Treatment for Neurogenic Orthostatic Hypotension

Update: Northera (droxidopa) Now FDA Approved for Neurogenic Orthostatic Hypotension - February 18, 2014

Northera NDA PDUFA Date Postponed

Chelsea Therapeutics Issues Statement Regarding Postponement of Northera NDA PDUFA Date

CHARLOTTE, N.C., Feb. 14, 2014 (GLOBE NEWSWIRE) -- Chelsea Therapeutics International, Ltd. (Nasdaq:CHTP) today issued the following statement regarding the U.S. Food and Drug Administration (FDA) Prescription Drug User Fee Act (PDUFA) action date for the Company's Northeraâ„¢ (droxidopa) New Drug Application (NDA):

"As a result of severe weather conditions leading to an office closure, FDA today notified Chelsea Therapeutics that the goal date for the Company's Northera NDA has been extended to the next business day, or Tuesday, February 18, 2014."

About Chelsea Therapeutics

Chelsea Therapeutics (Nasdaq:CHTP) is a biopharmaceutical development company that acquires and develops innovative products for the treatment of a variety of human diseases, including central nervous system disorders. Chelsea acquired global development and commercialization rights to droxidopa (L-DOPS), or NORTHERA, from Dainippon Sumitomo Pharma Co., Ltd. in 2006, excluding Japan, Korea, China and Taiwan. For more information about the Company, visit www.chelseatherapeutics.com.

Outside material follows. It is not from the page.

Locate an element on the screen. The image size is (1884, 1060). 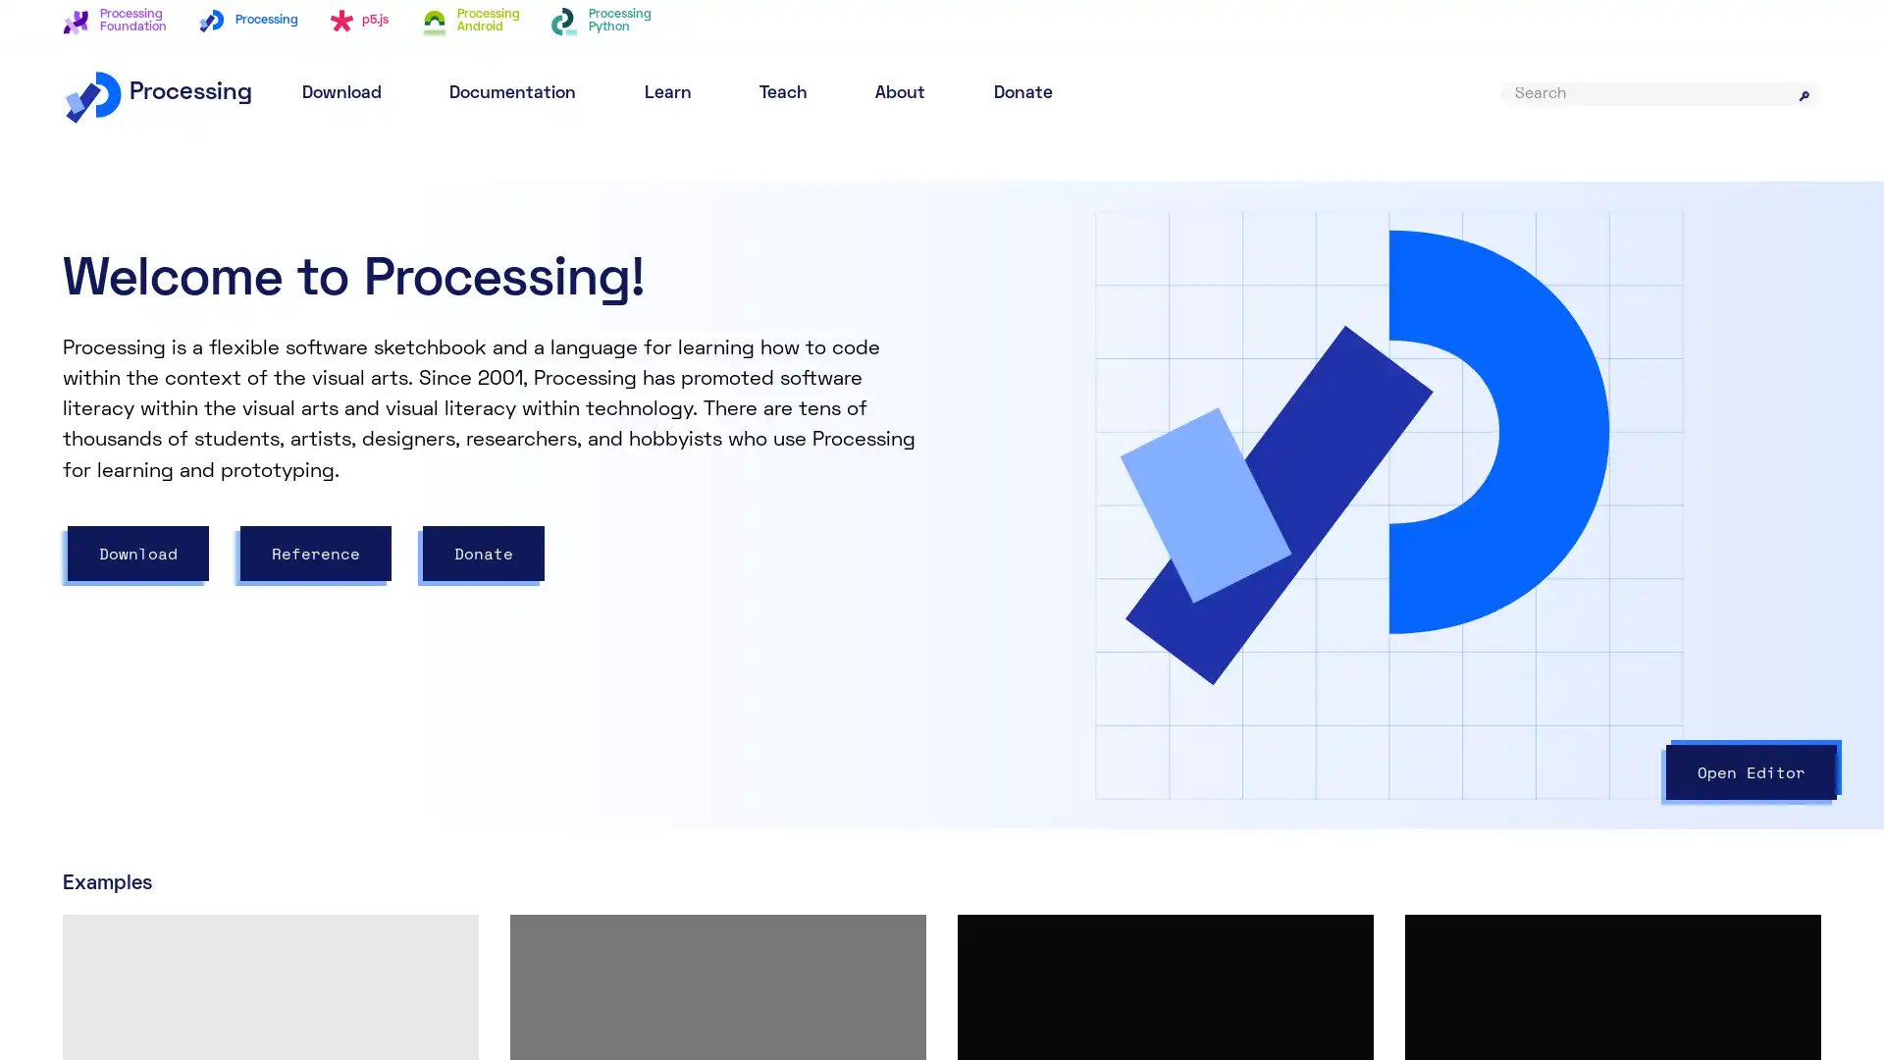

This press release contains forward-looking statements regarding future events including our intention to pursue the development of NORTHERA. These statements are subject to risks and uncertainties that could cause the actual events or results to differ materially. These include reliance on key personnel and our ability to attract and/or retain key personnel; the risk that FDA will not agree that our clinical trial results demonstrate the safety and effectiveness of droxidopa; the risk that the FDA will not accept our proposal regarding any trial or other data to support a new drug application; the risk that the FDA will not approve the resubmitted NDA; the risk that our resources will not be sufficient to conduct any study of Northera that will be acceptable to the FDA; the risk that we cannot complete Study 401 or any other additional study for Northera without the need for additional capital; the risks and costs of drug development and that such development may take longer or be more expensive than anticipated; our need to raise additional operating capital in the future; our reliance on our lead drug candidate droxidopa; the risk that we will not be able to obtain regulatory approvals of droxidopa or our other drug candidates for additional indications; the risk of volatility in our stock price, related litigation, and analyst coverage of our stock; reliance on collaborations and licenses; intellectual property risks; our history of losses; competition; market acceptance for our products if any are approved for marketing.